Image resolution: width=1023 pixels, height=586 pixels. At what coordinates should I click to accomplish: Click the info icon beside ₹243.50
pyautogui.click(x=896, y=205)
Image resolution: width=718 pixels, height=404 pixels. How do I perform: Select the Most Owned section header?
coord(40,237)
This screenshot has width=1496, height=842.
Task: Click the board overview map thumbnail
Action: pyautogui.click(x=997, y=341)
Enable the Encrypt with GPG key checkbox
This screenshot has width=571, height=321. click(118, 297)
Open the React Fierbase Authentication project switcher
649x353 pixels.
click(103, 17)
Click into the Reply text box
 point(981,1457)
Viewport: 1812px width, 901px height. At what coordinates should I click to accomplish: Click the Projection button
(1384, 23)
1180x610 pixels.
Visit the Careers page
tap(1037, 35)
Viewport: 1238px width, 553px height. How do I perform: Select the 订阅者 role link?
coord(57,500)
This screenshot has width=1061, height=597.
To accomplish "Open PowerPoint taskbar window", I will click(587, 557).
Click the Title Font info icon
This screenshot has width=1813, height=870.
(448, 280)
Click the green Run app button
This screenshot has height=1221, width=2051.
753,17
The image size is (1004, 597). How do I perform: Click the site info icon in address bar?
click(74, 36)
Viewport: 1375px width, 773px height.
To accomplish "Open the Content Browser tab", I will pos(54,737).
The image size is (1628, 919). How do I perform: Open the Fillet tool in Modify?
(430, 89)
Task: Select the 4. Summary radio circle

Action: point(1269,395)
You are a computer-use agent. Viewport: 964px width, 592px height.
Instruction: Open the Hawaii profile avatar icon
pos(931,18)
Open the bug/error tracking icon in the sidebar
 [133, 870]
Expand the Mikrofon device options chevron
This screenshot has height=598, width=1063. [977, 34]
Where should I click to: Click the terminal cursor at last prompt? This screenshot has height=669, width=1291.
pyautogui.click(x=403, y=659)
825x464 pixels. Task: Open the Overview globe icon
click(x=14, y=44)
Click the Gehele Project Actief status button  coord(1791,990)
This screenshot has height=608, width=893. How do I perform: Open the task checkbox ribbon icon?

§ **Aim of the exercise**: Of all the entries above, repeat only the lines from the line that has "1180x610 pixels." to the line that has "This screenshot has width=1061, height=597.", both lines included, exactly.

§ **Your solution**:
1180x610 pixels.
Visit the Careers page
tap(1037, 35)
Viewport: 1238px width, 553px height. How do I perform: Select the 订阅者 role link?
coord(57,500)
This screenshot has width=1061, height=597.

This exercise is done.